Described by some experts as a petri dish of health threats, cold and influenza A, B and C viruses love to hang out in seat pockets. Fliers have reported finding anything from mushy french fries to old gum to fingernail clippings. And cold and influenza viruses can live for up to 48 hours and longer on fabric and tissues. Bringing a small, easily accessible carry-on bag for personal items can eliminate the possibility of encountering any mysterious health hazard the seat pocket may be housing.

If you must use a seat pocket to store personal items during the flight, keep items like phones, books and magazines near the top of the seatback pocket to avoid the possibility of them mingling with food crumbs, dirty tissues or other germy-substances that may be lingering at the bottom.

The Airplane Lavatory

Fliers should approach an airplane bathroom like they would a public restroom. The place is the Grand Central Station of health threats and contagious bacteria. Hundreds of fliers will use the same airplane bathroom daily. The Center for Disease Controls has cited the airplane bathroom as a major threat zone for the spread of disease, including during recent world health epidemics like the H1N1 flu and SARS crises. A 2011 New York Times story detailed one study by University of Arizona professor Charles P. Gerba that found 30 percent of Airplane bathroom sinks, flush handles and faucet handles swabbed tested positive for E.coli.

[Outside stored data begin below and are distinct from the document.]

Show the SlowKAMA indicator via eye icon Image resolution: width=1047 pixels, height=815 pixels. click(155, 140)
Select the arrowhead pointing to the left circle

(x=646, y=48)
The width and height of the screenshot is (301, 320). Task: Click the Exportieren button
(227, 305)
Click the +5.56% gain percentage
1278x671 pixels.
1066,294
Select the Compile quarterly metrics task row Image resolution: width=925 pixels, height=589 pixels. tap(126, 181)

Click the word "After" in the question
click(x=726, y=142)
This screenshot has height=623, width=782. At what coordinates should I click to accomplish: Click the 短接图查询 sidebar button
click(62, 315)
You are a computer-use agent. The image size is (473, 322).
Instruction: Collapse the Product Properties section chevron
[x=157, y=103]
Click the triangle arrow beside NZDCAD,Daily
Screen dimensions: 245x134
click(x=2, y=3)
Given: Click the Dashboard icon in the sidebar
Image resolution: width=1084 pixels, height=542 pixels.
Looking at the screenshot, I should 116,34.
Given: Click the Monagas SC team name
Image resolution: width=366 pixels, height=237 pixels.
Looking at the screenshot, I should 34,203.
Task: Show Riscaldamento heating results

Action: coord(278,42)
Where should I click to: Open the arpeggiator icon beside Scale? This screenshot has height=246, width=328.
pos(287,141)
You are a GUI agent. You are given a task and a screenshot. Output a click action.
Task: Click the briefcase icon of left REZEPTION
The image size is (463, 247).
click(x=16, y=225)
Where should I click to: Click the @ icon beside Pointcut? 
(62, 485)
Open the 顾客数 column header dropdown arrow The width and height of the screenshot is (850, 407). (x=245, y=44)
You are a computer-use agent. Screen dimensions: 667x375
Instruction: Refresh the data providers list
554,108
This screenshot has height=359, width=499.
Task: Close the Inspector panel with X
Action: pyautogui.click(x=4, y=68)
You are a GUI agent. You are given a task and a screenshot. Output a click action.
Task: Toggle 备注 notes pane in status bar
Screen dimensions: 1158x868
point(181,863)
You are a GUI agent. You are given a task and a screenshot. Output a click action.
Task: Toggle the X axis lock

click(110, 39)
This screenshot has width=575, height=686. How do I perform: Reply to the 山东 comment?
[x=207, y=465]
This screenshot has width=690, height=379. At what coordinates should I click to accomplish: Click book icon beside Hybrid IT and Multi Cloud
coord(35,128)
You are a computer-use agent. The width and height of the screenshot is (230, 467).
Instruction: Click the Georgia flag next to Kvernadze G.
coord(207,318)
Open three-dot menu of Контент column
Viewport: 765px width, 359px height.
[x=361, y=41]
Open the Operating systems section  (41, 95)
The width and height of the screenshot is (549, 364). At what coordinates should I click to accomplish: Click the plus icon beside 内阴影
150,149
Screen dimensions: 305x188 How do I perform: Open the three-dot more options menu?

Protect yourself by limiting your contact with surfaces and use paper towels or shirt sleeves to turn on the faucet and open the restroom door. Fliers should use even more caution on international flights where there is a greater chance of coming into contact with viruses their immune systems aren’t used to. Use hand sanitizer after using airplane bathrooms.

The one product no flier should ever board without: Hand sanitizer. For when traveling the sometimes sickly skies, germ awareness, precautions and self defense practices are our best means of reaching our destination safely and virus-free.